Excomunhão é uma punição religiosa utilizada para se retirar
ou suspender um crente de uma filiação ou comunidade religiosa. A palavra
significa literalmente colocar [alguém] fora da comunhão. Em algumas religiões,
excomunhão inclui condenação espiritual do membro ou grupo. Excomunhão estigmatiza
e sanções, que incluem banimento do crente.
Segundo Dom Felício da Cunha Vasconcellos, Arcebispo
Metropolitano de Porto Alegre, Rio Grande do Sul, Brasil, entre 1930-1945,
excomunhão na Bíblia se entende como:
“Avisar aos crentes, fazer entender aos fiéis sobre
algo que afete ao Credo a religião Cristã.

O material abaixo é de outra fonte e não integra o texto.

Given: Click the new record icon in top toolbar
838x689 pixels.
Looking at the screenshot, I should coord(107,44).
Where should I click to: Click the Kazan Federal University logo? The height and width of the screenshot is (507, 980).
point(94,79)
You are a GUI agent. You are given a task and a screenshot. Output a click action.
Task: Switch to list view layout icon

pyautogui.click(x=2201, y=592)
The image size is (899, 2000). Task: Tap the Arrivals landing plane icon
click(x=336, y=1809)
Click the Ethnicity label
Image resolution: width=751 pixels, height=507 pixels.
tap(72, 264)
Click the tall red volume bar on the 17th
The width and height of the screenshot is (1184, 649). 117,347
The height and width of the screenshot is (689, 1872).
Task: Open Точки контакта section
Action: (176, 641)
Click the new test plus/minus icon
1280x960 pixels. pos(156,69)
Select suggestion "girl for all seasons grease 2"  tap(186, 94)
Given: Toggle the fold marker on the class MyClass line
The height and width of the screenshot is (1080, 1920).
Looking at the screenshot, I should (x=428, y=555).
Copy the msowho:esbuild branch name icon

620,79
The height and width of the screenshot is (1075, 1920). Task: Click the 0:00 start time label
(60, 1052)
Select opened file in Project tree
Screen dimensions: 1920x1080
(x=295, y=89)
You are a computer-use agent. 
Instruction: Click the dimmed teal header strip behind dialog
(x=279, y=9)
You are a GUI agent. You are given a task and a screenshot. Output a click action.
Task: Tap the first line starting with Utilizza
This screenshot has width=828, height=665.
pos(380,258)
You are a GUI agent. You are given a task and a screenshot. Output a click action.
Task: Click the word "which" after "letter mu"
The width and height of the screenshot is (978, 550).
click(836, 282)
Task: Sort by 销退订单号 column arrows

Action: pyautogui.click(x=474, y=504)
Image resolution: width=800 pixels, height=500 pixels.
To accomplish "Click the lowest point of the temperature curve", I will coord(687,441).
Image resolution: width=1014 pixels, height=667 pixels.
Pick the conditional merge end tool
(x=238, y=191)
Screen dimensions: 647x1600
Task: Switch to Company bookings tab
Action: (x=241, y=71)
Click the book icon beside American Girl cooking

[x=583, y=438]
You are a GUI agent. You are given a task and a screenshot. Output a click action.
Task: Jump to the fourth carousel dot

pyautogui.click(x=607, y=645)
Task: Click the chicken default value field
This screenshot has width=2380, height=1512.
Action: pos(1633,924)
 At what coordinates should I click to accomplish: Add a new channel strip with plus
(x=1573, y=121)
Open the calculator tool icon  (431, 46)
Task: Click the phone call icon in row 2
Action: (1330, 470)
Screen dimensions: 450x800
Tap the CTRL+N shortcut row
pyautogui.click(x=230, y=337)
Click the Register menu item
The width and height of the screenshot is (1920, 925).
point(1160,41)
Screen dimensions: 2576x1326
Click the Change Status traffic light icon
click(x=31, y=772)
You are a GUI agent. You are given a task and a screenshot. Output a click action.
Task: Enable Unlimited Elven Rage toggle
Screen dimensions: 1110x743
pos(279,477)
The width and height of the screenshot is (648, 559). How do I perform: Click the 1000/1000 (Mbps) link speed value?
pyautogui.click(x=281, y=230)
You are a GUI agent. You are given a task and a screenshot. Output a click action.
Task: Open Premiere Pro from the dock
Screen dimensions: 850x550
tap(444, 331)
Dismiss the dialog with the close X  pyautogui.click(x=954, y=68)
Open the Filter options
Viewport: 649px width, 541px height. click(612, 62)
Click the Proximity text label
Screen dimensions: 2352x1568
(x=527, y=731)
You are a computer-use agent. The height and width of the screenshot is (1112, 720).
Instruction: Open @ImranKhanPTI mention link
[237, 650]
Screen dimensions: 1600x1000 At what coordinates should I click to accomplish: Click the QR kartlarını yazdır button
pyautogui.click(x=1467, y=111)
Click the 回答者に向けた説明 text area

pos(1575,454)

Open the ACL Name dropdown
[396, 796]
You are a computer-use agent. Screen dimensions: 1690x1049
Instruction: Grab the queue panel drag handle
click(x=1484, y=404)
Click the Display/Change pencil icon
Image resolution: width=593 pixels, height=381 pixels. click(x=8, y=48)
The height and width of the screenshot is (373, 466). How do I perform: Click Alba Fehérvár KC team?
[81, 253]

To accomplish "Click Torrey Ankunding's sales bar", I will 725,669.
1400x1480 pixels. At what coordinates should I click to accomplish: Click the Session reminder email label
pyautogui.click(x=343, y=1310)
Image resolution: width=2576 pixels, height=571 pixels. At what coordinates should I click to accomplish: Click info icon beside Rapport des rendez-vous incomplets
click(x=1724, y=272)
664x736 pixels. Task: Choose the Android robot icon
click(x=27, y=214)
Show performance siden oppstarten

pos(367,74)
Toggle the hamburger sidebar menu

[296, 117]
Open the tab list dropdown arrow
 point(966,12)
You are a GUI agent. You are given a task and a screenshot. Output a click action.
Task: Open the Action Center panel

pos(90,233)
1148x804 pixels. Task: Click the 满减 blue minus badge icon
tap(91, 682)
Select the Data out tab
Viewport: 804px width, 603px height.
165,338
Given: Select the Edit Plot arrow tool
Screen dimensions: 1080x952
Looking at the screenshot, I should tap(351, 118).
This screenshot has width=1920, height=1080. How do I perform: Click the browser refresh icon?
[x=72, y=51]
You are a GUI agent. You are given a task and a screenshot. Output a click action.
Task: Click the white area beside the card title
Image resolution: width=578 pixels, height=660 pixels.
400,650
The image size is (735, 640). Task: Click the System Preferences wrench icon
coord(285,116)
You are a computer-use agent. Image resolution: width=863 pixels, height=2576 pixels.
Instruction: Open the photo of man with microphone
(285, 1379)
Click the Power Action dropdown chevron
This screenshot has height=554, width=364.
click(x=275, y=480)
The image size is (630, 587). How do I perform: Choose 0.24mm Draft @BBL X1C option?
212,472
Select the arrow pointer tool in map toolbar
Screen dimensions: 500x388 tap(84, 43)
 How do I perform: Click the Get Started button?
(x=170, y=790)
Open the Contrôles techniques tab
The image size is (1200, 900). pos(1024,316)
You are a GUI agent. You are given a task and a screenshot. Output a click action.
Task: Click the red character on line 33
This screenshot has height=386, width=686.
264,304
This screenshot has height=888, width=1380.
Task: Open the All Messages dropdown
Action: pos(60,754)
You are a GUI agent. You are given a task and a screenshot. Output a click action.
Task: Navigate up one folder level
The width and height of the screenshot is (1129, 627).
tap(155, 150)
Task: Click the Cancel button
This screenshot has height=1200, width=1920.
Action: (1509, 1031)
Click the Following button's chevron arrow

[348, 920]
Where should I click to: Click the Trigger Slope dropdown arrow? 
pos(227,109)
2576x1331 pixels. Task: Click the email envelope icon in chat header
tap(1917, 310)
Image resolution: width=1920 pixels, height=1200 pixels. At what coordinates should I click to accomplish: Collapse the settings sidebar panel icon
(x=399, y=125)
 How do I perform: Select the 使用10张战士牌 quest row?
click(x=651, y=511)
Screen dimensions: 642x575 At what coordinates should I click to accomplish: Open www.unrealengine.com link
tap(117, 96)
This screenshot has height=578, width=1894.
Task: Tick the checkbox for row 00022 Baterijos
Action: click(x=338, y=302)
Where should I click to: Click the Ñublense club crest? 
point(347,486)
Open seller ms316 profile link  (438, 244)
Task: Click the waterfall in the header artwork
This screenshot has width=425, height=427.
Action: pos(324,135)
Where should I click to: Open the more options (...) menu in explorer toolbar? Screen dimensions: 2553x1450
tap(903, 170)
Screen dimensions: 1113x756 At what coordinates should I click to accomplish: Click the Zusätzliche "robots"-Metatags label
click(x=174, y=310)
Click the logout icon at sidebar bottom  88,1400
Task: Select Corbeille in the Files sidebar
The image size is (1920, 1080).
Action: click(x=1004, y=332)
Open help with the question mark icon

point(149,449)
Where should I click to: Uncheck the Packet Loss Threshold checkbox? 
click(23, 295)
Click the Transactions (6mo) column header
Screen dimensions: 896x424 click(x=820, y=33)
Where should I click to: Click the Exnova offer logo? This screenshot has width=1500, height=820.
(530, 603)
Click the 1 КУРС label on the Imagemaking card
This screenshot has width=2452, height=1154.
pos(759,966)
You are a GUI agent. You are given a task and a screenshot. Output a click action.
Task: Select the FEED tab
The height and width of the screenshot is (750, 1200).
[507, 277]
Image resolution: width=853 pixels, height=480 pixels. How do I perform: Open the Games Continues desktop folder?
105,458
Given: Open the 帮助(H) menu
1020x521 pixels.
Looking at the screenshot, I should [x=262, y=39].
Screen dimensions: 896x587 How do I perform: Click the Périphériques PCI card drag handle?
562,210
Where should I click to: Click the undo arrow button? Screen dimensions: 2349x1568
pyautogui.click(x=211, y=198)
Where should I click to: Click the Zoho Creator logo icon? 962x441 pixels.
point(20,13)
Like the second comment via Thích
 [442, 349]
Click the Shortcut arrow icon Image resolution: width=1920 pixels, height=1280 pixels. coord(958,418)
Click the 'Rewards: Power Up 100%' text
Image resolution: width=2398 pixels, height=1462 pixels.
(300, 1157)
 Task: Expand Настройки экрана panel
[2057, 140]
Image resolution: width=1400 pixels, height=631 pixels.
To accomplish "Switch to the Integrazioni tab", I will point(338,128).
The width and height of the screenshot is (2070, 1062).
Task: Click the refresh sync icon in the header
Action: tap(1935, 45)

É uma carta, uma mensagem, ou outro
instrumento de divulgação religiosa dentro e fora das igrejas que avisem aos
crentes sobre algo de anormal na religião professada, ou seja, a manifestação
levada a indivíduos em particular e/ou a seitas religiosas e/ou políticas que
costumam publicar ideologias em dois sentidos e/ou "Línguas Bífidas"
para envolver os crentes.”
Os efeitos da excomunhão encontram-se claros no cânon 1331:
Cânon 1331
§1 – Proíbe-se ao excomungado:
1. Possuir qualquer participação ministerial na celebração
do Sacrifício Eucarístico ou em quaisquer outras cerimônias de culto;
2. Celebrar os sacramentos ou sacramentais e receber os
sacramentos;
3. Desempenhar ofícios, ministérios ou cargos eclesiásticos
ou realizar atos de regime.
§2 – Quando a excomunhão foi imposta ou declarada, o réu:
1. Se quiser agir contra o que é prescrito no §1, deverá ser
rejeitado ou deve cessar a cerimônia litúrgica, a não ser que obste uma causa
grave;
2. Realiza invalidamente os atos de regime, que conforme o
§1,3 são ilícitos;
3. Está proibido de gozar dos privilégios que anteriormente
lhe foram concedidos;
4. Não pode obter validamente uma dignidade, ofício ou outra
função na Igreja;
5. Não tem para si os frutos de uma dignidade, ofício,
função ou pensão que tenha na Igreja.
O §1 se refere ao excomungado em geral, sem oferecer maiores
especificações. Portanto, diz respeito a todos os excomungados, sejam “latae
sententiae” ou “ferendae sententiae”. Por outro lado, o §2 refere-se apenas
àqueles que foram excomungados “ferendae sententiae” (excomunhão imposta) ou “latae
sententiae” declarada; excluem-se aqueles que incorreram em excomunhão “latae
sententiae” não-declarada.
Além disso, deve-se considerar que o cânon 1355 suaviza os
efeitos da excomunhão todas as vezes que objetive atender a um fiel em perigo
de morte. Esta indicação se refere ao ministro que incorreu em excomunhão; o
cânon 976, por sua vez, concede faculdade a qualquer sacerdote, ainda que não
esteja aprovado, de absolver de qualquer censura.
Para a cessação da excomunhão deve-se ter em conta as normas
do Direito Canônico sobre a cessação das censuras eclesiásticas.
O Brasil é um país cristão, de expressiva maioria católica.
A informação de religião, portanto, merece atenção especial. É um segmento
importante. A quantidade da informação religiosa, em geral, é bastante
razoável. Alguns riscos, no entanto, ameaçam a qualidade da cobertura
jornalística. Sobressai, entre eles, a falta de especialização, razoável
desconhecimento técnico e, reconheçamos, certa dose de preconceito. Acresce a
tudo isso, o amadorismo, o despreparo e a falta de transparência da comunicação
eclesiástica. Falta profissionalização da comunicação institucional da Igreja.